After an early hectic morning of Andrew trying to follow my gazelle legs through the underground, we’re on a bus to Cambridge. I was a bit worried about making it to the bus on time with our current sleeping patterns, which mirror our pattern at home. Staying up until 3am, waking up at 10am, naps somewhere in between. I safely say we’re acclimated now to the time difference. I’ve also given up the dream that we’d get up early everyday. That’s never going to happen no matter what country we’re in.
Day 4 started with a bunny dress and the mission of breakfast. Andrew scanned yelp and found a cafe located inside the Wellcome Center (a museum dedicated to medicine and the body), which was ooh’d and aaah’d about with the promise of internet. The cafe was alright, but the museum a nice surprise with quite a collection of medical oddities. They had a shrunken head, a lock of napoleons hair, Florence Nightingale’s slippers and paintings (which I thought contained a real Hyronomous Bosch, but just ended up being a copy).
The next stop was The British Library and happened upon their exhibit on old maps, which Andrew really enjoyed.
The library also has a permanent exhibit, "Treasures" collection of literary pieces. They range from different illustrations of Alice in Wonderland, the original Magna Carta, original various religious texts, Di Vinci’s notes, and artifacts. Since no cameras were allowed I decided to sketch Jane Austen’s writing desk for you.

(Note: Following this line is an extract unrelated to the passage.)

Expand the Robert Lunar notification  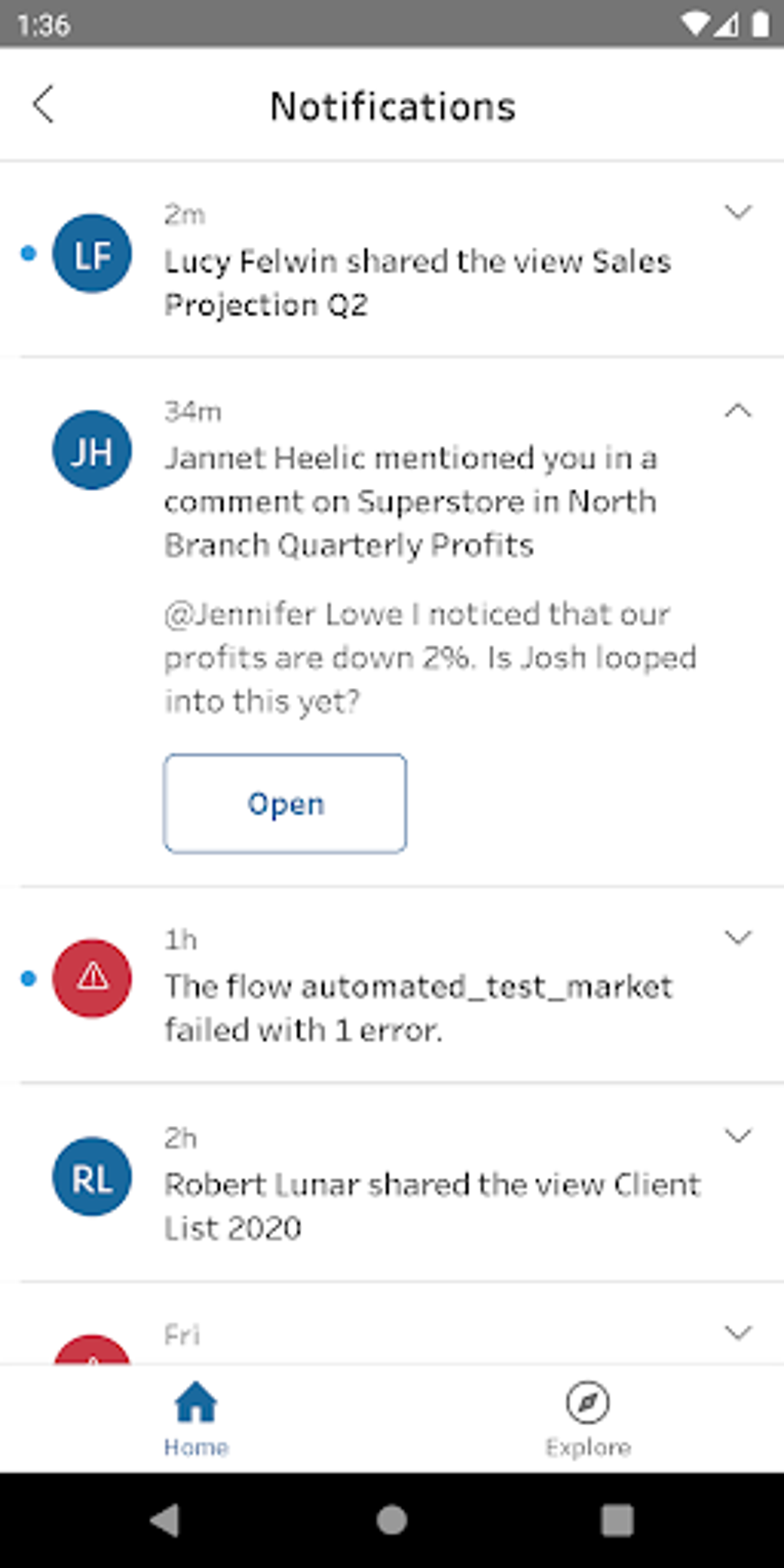[x=738, y=1135]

And thus we began the longest walk through a park ever. Hyde Park is a massive stretch of park, the park other parks were inspired by, the park that took us over an hour to cross only to reach another adjoining park, Kensington Gardens. It was a race against time, a race to make tea time at The Orangery, THE place to have high tea and closed at 6. We started around 3:00pm, with us thinking,”oh that’s PLENTY of time!” and moseyed around a bit, taking our sweet time.
4:00pm, when tea time begins, we were only halfway through the park.

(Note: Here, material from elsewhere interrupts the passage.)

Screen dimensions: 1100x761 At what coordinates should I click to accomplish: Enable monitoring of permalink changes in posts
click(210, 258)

4:40pm: We are still trekking through these flatlands. The crew is starting to lose hope of ever making it out of here alive. We are getting desperate but have made it to Kensington Gardens only to not be able to find The Orangery anywhere.
4:45pm: A CAB! A cab driver will take us there, of course!
4:47pm: Cab driver drove us 5 feet and said The Orangery is through that gate. He did not charge us for the 5 feet, in exchange for our dignity.
4:49pm: The walkway through the gate is blocked off by construction, there is no way through, just a giant wall, a wall with no directions to The Orangery. We spit and shake our fists at this wall.
4:56pm: We follow this wall and have FINALLY found an alternate entrance and… The Orangery! And a long line. BUT! It moves rather quickly and I have the best tea time I’ve ever tasted and experienced. It tasted like sweet victory, which makes anything taste better.
And then, the girl in the bunny dress thanks The Orangery with a curtsey. The End.
Day 5 was Cambridge day. We took the two hour bus, not really knowing what to do in Cambridge but thought we’d figure it out when we got there. England has been a good place to start the trip being that they speak the same language, I’m a little nervous about going to places where I don’t know the language.
Once we arrived, we went to the information area and picked up a few pamphlets. Being a bit museum-ed out, we were happy to find out we could rent bikes. Cambridge has a wide array of bike trails which go not only through the town, but to adjoining towns as well.
We happily biked upon a lovely lunch place called The Orchard in Grantchester, one of the adjoining towns. With total lack of respect for tea time, we ordered beers with our scones and sat under pear and plum trees in the backyard where other famous Brits had done the same (minus the sacrilege).
On the way back to Cambridge, Andrew jokingly suggested we bike like crazy people through the town and scare the tourists. I may or may not have taken him seriously and made lots of use of my bike bell. Heh heh.